The electronic signature and its case law
The question of the validity of electronic signature devices is back on the agenda with several recent case law, recalling the importance of choosing certified solutions.
At least 20 years ago [L. n° 2000-230, 13 mars 2000 portant adaptation du droit de la preuve aux technologies de l’information et relative à la signature électronique, JO 14 mars, p. 3968.] that the electronic signature is admitted as proof. Indeed, more and more documents are created electronically and the affixing of the electronic signature gives them the required authentication guarantees.
Several court decisions have recently brought back to the agenda the question of the validity of existing electronic signature devices and therefore of commitments entered into electronically.
This recent case law is an opportunity to recall the rules governing the implementation of the electronic signature and to secure electronic documents.
The guarantees of the electronic signature
Writing in electronic form has the same probative value as writing on paper, provided that the person from whom it emanates can be duly identified, and that it is drawn up and stored in conditions such as to guarantee its integrity (C 1366).
The electronic signature has a dual function: it manifests the consent of the signatory to the content of the document on which it is affixed; it also serves as a means of identifying the signatory, in that it is supposed to be personal and unique (C. civ., art. 1367).
Thus, unlike the handwritten signature, the electronic signature is presumed to emanate from a person only if it is established that use was made, to sign electronically, of a reliable identification process.
The “qualified” electronic signature
The “qualified” electronic signature [Règlement eIDAS, art. 25.2] is the one which, by right, is equivalent to the handwritten signature.

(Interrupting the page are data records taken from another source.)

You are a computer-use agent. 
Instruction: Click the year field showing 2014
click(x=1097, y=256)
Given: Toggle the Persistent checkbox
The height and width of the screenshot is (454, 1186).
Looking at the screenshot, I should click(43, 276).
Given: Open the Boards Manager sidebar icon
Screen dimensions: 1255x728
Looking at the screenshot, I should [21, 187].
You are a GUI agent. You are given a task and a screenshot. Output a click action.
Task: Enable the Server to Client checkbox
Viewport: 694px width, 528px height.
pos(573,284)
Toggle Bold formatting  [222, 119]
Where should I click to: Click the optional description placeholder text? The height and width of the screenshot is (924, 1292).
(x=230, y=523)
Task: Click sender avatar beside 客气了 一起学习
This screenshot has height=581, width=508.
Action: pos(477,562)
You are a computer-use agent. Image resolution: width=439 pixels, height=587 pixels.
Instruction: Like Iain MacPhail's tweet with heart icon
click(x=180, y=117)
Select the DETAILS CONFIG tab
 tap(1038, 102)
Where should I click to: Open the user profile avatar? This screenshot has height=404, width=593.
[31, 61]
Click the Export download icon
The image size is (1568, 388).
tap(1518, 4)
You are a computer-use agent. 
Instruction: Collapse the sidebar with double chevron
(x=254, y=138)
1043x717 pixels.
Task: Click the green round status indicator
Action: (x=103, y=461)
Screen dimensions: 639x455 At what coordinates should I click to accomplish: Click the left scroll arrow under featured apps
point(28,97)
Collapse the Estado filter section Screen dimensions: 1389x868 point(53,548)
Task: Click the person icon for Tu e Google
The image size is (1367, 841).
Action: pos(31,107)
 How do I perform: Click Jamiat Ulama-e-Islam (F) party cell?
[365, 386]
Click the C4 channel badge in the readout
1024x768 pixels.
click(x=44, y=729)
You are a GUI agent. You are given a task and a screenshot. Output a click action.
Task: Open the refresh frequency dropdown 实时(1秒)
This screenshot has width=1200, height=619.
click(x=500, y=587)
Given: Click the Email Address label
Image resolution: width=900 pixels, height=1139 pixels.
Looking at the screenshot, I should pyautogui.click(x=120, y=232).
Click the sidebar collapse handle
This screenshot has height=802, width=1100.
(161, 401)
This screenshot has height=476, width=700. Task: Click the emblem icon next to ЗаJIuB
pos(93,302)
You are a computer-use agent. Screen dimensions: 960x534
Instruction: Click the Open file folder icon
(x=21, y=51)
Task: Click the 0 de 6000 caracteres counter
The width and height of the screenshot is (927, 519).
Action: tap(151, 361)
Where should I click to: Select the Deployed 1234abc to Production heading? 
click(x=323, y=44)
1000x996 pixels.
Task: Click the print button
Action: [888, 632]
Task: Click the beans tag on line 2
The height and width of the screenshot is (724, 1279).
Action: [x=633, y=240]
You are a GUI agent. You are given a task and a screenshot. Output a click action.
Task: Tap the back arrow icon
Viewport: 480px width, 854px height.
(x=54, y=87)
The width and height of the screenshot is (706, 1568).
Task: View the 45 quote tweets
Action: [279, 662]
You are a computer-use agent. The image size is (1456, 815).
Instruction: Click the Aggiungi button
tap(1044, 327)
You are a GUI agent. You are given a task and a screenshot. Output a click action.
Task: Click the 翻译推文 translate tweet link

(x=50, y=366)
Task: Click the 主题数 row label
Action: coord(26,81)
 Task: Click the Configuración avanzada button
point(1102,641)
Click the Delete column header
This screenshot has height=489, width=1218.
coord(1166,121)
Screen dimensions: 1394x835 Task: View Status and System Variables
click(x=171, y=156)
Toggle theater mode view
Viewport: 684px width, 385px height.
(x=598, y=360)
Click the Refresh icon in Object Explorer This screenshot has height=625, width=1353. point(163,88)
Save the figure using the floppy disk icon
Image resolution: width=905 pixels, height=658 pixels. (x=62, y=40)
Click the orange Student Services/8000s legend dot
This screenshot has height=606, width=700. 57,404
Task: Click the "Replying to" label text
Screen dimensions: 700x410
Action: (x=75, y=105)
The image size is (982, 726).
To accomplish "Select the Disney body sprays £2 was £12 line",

The identity of the signatory is based on the use of a so-called “qualified” electronic certificate which is issued to the signatory by a “qualified” electronic certification service provider (PSCE). This service provider is subject to a complex qualification and accreditation process.
The certificate is in a way an electronic identity card which must make it possible to establish a link between a person and his electronic signature. To be “qualified”, the electronic certificate must include a certain number of mandatory information, in particular the identity of the provider of electronic certification services (PSCE) or even the indication of the start and end of the period of validity of the certificate. electronic.
As for the role of the PSCE, it is decisive since it must ensure authentication, through the use of an electronic certificate. He must also keep, possibly in electronic form, all the information relating to the electronic certificates which could prove necessary to prove the electronic certification in court.
In practice, the opinion of the judges
The judges had the opportunity on several occasions to examine the various technical processes of electronic signature.
Sometimes, they bypassed the technical component to rely on a range of external clues. For example, the Court of Appeal of Douai [Douai, 8 e ch., 1 re sect., 2 mai 2013, RG n o 12/05299, Monabanq (SA) c/ M me X., CCE 2014, comm. 22, obs. É.-A. Caprioli.] admitted the validity of an addendum signed online on the grounds that the reliability of the electronic signature was not contested by the borrower. The Court of Appeal of Lyon [Cour d’appel de Lyon – ch. 06 – 2 décembre 2021 – n° 20/01759] considered that the existence of a loan concluded electronically was “established by the justification of the payment of the funds […] into Ms. X’s bank account. As for the Orléans Court of Appeal [Cour d’appel d’Orléans – ch. sécurité sociale – 26 janvier 2021 – n° 53/2021], it held that a scanned handwritten signature – which is therefore neither a certified signature nor an electronic signature – can be authentic: “the fact that the apparent signature of Mr. Y is ‘scanned’ does not in itself to question its authenticity. Considering that this process is not prohibited by any text, the High Court deduced that the proof of the non-authenticity of the scanned signature had to be reported, which was not the case in this case.
But, when they examine the technical device, the judges were able to observe, on several occasions, that the conditions of reliability of the electronic signature were not met and drew severe conclusions from this: the acts concerned do not had not been validly signed [J. prox. Paris 2 e arr., 30 avr. 2013, Léonard S. c/ Free ; J. prox. Rodez, 10 avr. 2014, RG n o 91-12.000118, F. Abderrahmane c/ Free.] ! Chambery Court of Appeal [Cour d’appel de Chambéry – ch. 02 – 10 février 2022 – n° 20/00880] thus ruled that the loan contracts in electronic form on the basis of which a consumer credit institution assigned an individual in payment were devoid of probative value. The signature tool used in this case was provided by a company that did not have the qualification for the certification of electronic signatures. The sanction is heavy with consequences: the loan contracts are not enforceable against the defendant, the latter therefore not being bound by the obligations arising from these contracts.
In an all-digital era, we will remember the importance of carefully choosing a certified electronic signature creation device whose validity judges are inclined to accept.